ITAG Genome Annotation Pipeline
The ITAG annotation pipeline operates on batches of contigs composed of one or more BACs. These contigs are generated at SGN from the AGP files and the BAC sequences. Analyses such as repeat masking, EST alignment, and gene predictions using different gene finders such as GeneID (Parra et al., 2000), GeneMark (Isono et al., 1994), and Augustus (Stanke et al., 2008) are performed on those BACs. To generate a consensus annotation, these data are combined with homology to protein or genomic sequences from other species (BlastX, TblastX), and fed into the combiner software called EuGene (Foissac et al., 2008). The resulting gene models are then functionally annotated based on homology searches (BlastP), protein domain searches (Interpro) (Mulder et al., 2003), and gene ontology assignment (Ashburner et al., 2000). Noncoding RNAs were identified using the Infernal program (Griffiths-Jones et al., 2003).

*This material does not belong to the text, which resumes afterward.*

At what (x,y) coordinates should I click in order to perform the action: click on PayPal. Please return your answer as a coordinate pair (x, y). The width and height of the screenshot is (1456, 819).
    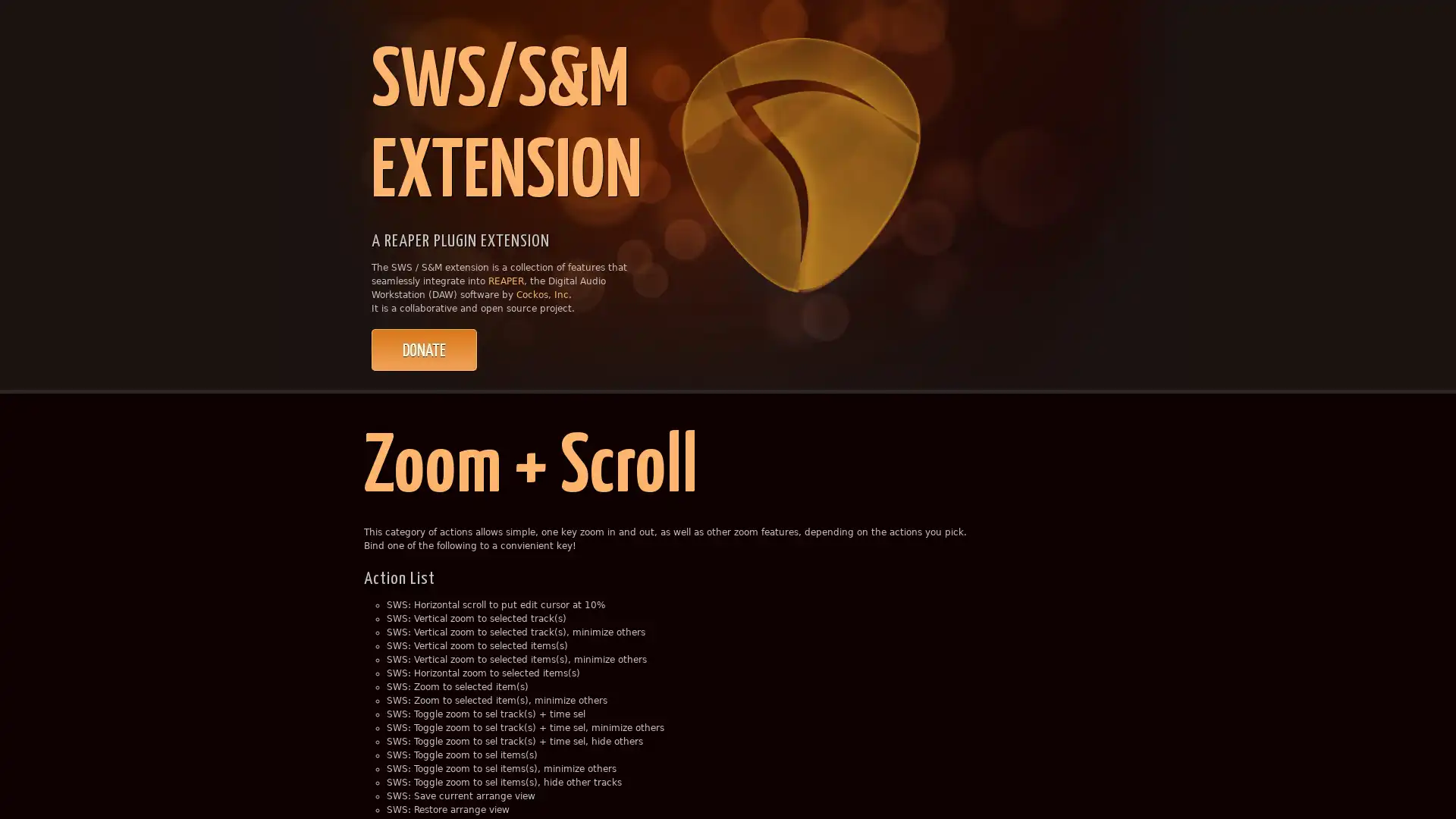
    Looking at the image, I should click on (424, 350). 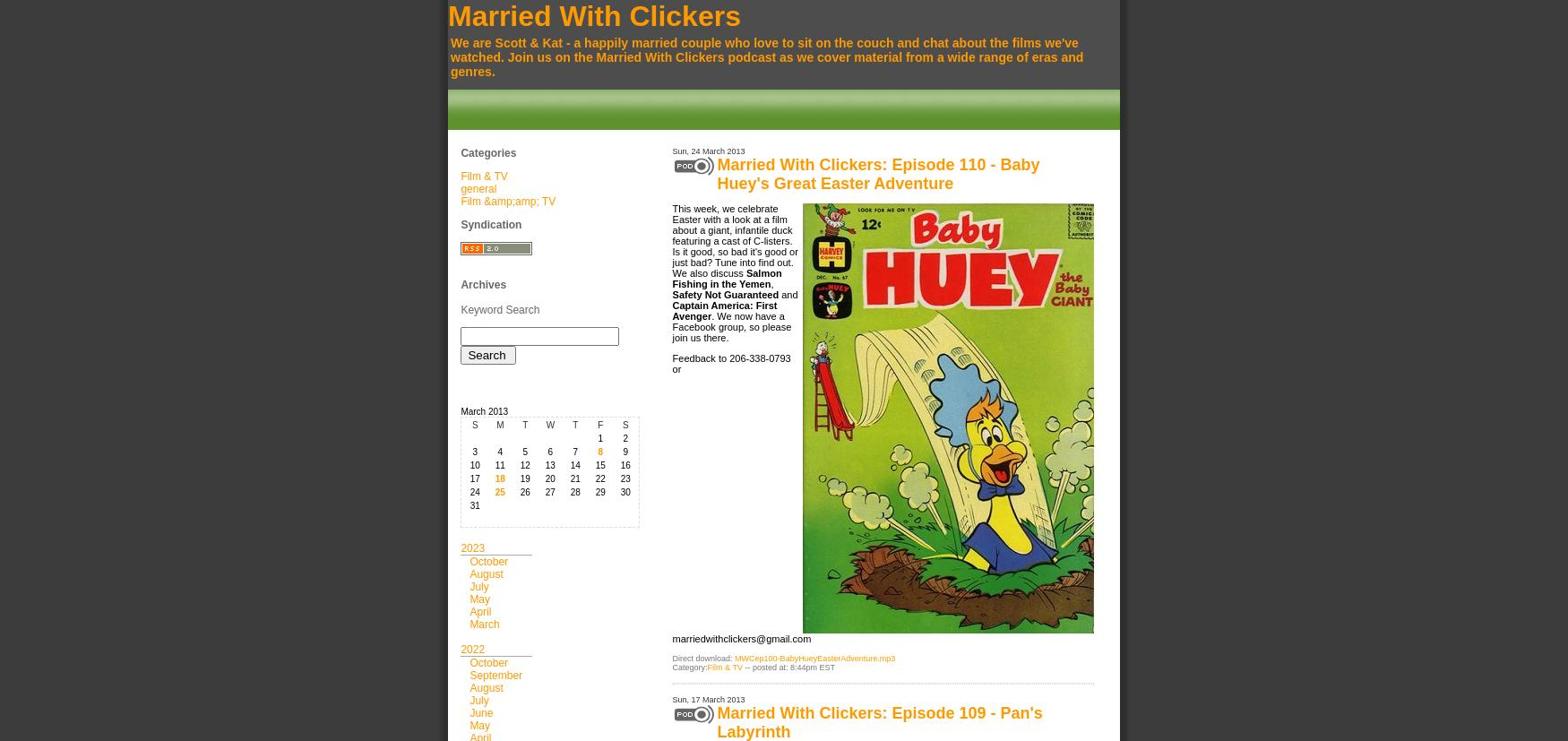 What do you see at coordinates (735, 241) in the screenshot?
I see `'This week, we celebrate Easter with a look at a film about a giant, infantile duck featuring a cast of C-listers. Is it good, so bad it's good or just bad? Tune into find out. We also discuss'` at bounding box center [735, 241].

Estimation of Transcription Factors in Tomato Genome Using Expressed Sequence Tags
To search putative TFs in the EST data sets of Solanum lycopersicum, the assembled ESTs from PlantGDB, version161a, September 2007 release (257,093 ESTs assembled into 48,945 PUTs) was downloaded and translated using ESTScan-3.0.2 (Iseli et al., 1999). These translated PUTs were categorized into TF gene families based on the classification process defined by two plant transcription databases—PlnTFDB (Riano-Pachon et al., 2007) and PlantTFDB (http://planttfdb.cbi.pku.edu.cn/ [verified 16 Jan. 2009]). A list of domains necessary for classifying a TF into a particular gene family was prepared and the available HMM profiles from PFAM (v22.0 [Finn et al., 2008]) were downloaded. The HMM profiles for the remaining domains were created using the protein alignments available at PlnTFDB. HMMER searches (http://hmmer.janelia.org/ [verified 16 Jan. 2009]) were performed on translated PUTs using HMM profiles and hits having E-values of ≤10−2 were selected. Further, these putative TFs were localized on 559 tomato BACs (finished and unfinished BAC sequences downloaded from SGN [bacsv205]) by performing BLASTN with selection criteria of ≥90% identity and 80% length coverage.
Analysis of Resistance and Defense-Response-Like Genes
We analyzed the 48,945 PUT sequences of tomato downloaded from the PlantGDB (Duvick et al., 2008). All the PUTs were used for BLASTX search with the NCBI nonredundant database (http://www.ncbi.nlm.nih.gov/) and top hits of all the genes were extracted in a tabulated form. Each gene showing homology to the above-mentioned three major classes of R-genes, that is, NBS-LRR type, LZ-NBS-LRR type, and LRR-Tm type together with other putative resistance proteins and defense-response genes, making five total categories, were tabulated in Microsoft Excel (Microsoft, Redmond, WA) format. These R-gene and defense-response gene homologs were then mapped in silico on 754 sequenced BACs of respective chromosomes to find their physical locations.